--- start DOCUMENT SECTION ---

Using production for military is by far the best use of hammers and not a waste at all (unlike Wonders, which are mostly a waste). Using gold and faith to buy military units are ideal but that mean freeing up hammers to grow to work specialists, science buildings and...more military units.
 
Only a limited number of civs have terrain-specific UAs or UIs - most civs have thematically-defined start biases.



This is the key issue with Great Merchants, I think. 2 gold is just too easy to obtain on food- or production-producing tiles to be worth sacrificing those, unless you're in the sufficiently late game that you're benefiting from specialist-related policies. Though this may now have changed with lower gold output from tiles.



Quite often producing a GM will be a CS mission, so you can benefit from that influence, plus the mission influence, plus potentially extra from paying. I quite often focus on GM production as Sweden, since I'm playing diplomatically to maximise GS production and as a bonus get to keep CSs on my side for the big vote in the late game - with a GM I can either use its mission to obtain some influence and gold, or use Sweden's ability for double influence.

--- end DOCUMENT SECTION ---

→ **SHORT EXERCISE 1**: Recast the listing as a two-column CSV headed instruction and answer. Begin at the line that has "Given: Confirm the dialog with OK" and stop after the line that has "[1694, 473]". Each row holds one instruction and its answer, each in a single quoted field with line breaks turned into spaces.

--- start DATA ---

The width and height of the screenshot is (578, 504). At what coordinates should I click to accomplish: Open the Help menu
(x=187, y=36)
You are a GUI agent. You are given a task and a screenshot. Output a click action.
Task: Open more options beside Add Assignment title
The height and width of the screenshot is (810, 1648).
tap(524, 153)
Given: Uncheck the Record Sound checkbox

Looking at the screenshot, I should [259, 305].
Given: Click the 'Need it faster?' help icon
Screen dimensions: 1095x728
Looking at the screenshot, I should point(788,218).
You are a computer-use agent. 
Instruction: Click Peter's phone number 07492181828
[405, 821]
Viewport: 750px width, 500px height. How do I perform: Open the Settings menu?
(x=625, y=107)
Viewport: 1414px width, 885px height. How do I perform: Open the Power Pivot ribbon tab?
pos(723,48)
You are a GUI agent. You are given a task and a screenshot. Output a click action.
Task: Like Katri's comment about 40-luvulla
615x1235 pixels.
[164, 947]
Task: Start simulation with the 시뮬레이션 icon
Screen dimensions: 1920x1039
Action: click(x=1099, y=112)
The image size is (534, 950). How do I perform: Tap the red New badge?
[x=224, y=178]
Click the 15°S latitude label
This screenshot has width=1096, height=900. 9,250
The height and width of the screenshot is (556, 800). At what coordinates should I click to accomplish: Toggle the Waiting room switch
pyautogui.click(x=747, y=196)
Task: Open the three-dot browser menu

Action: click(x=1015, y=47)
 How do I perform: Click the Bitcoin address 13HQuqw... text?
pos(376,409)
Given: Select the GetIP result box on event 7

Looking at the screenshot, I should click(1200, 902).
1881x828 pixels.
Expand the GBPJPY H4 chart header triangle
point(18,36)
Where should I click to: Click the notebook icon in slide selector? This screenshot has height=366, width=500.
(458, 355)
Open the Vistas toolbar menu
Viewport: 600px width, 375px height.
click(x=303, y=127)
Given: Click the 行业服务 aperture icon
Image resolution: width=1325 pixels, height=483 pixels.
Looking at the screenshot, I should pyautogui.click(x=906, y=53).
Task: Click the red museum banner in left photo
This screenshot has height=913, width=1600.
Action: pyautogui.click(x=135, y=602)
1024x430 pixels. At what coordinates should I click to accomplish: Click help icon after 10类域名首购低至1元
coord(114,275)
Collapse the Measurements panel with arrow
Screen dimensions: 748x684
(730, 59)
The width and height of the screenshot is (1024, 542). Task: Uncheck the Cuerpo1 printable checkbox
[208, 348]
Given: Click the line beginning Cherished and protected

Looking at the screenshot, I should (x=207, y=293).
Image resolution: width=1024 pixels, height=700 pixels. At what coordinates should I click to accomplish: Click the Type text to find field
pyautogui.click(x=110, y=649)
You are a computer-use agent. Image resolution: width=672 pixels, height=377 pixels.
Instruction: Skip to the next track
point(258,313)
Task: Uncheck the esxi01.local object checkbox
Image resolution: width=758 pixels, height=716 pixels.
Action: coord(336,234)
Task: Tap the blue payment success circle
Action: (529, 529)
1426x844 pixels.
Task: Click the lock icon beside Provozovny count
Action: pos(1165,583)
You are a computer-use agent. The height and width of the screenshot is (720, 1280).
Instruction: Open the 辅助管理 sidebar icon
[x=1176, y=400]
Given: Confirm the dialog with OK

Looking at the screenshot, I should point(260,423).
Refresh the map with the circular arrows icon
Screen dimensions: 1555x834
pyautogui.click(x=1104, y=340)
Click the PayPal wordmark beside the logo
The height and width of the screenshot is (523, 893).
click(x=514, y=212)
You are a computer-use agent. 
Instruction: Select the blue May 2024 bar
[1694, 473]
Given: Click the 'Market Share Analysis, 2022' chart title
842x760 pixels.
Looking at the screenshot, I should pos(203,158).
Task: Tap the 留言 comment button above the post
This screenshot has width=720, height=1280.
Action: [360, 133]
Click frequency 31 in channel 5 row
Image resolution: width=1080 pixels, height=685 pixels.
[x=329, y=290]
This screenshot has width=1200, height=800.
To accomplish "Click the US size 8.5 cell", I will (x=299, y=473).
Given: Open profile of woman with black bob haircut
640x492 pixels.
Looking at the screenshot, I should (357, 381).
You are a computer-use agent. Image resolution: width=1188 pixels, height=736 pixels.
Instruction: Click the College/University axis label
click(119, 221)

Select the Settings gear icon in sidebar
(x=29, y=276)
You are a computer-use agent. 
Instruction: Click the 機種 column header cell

--- end DATA ---

→ **SHORT EXERCISE 2**:
Answer from the strategy discussion:
(a) What does it call by far the best use of hammers?
(b) As which civ does the writer often focus on GM production?
(c) How much gold does it say is too easy to obtain on food- or production-producing tiles?

→ **WRITTEN ANSWER 1**:
instruction,answer
"Given: Confirm the dialog with OK","Looking at the screenshot, I should point(260,423)."
"Refresh the map with the circular arrows icon Screen dimensions: 1555x834","pyautogui.click(x=1104, y=340)"
"Click the PayPal wordmark beside the logo The height and width of the screenshot is (523, 893).","click(x=514, y=212)"
"You are a computer-use agent. Instruction: Select the blue May 2024 bar","[1694, 473]"

→ **WRITTEN ANSWER 2**:
(a) Using production for military.
(b) Sweden.
(c) 2 gold.